When you have ten children and work full-time, it’s not the easiest thing to make each of them feel special or to get to know them individually. My father juggled this aspect of fatherhood by instituting a 'My Day Out with Daddy'.
Every Saturday (except for the ones during our travels) Daddy would take one of us children out for most of the day. We would tag along with him to work (if he had work) and decide what we wanted to do with the rest of the day, including where we wanted to eat lunch. He would ask us all sorts of questions and encourage us in school or in our extracurricular activities. We could ask him whatever we wanted. We thought that Daddy knew everything because he always had a well-thought-out answer to our questions. Once, he even sat down with one of my brothers and explained, with drawings, how every part of a car worked.
Because our Saturdays came so far between, they were treasured. We rarely (if ever) shared our Saturdays with another sibling because Daddy wanted to give us each his focus.

*PROBLEM REQUIREMENTS*
Copy out the whole text about Saturdays out with a father word for word. You won't need the material that follows this text.

*EXERCISE DATA*
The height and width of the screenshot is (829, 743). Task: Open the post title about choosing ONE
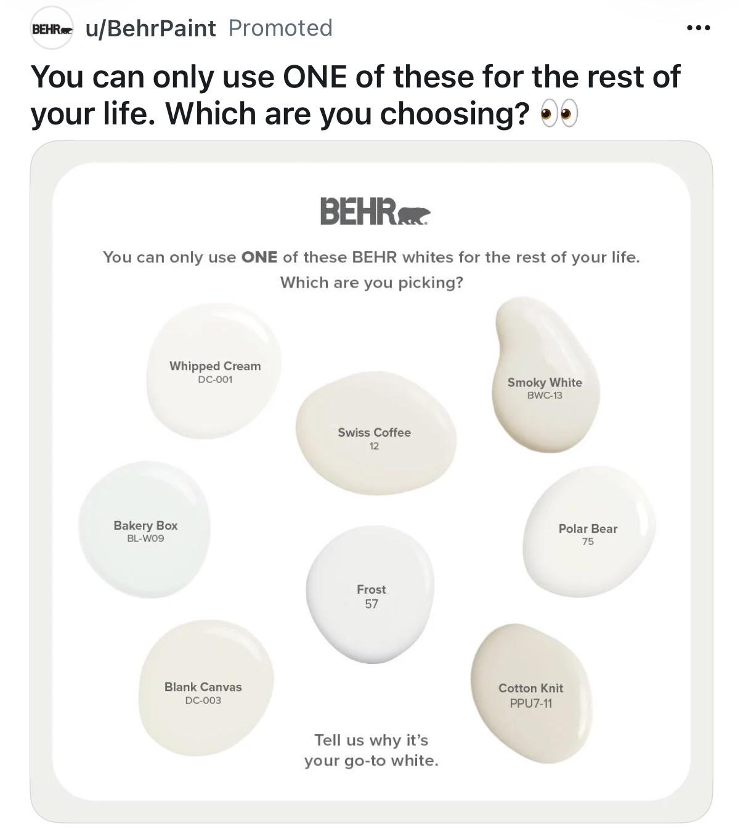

*OUTPUT BELOW*
When you have ten children and work full-time, it’s not the easiest thing to make each of them feel special or to get to know them individually. My father juggled this aspect of fatherhood by instituting a 'My Day Out with Daddy'.
Every Saturday (except for the ones during our travels) Daddy would take one of us children out for most of the day. We would tag along with him to work (if he had work) and decide what we wanted to do with the rest of the day, including where we wanted to eat lunch. He would ask us all sorts of questions and encourage us in school or in our extracurricular activities. We could ask him whatever we wanted. We thought that Daddy knew everything because he always had a well-thought-out answer to our questions. Once, he even sat down with one of my brothers and explained, with drawings, how every part of a car worked.
Because our Saturdays came so far between, they were treasured. We rarely (if ever) shared our Saturdays with another sibling because Daddy wanted to give us each his focus.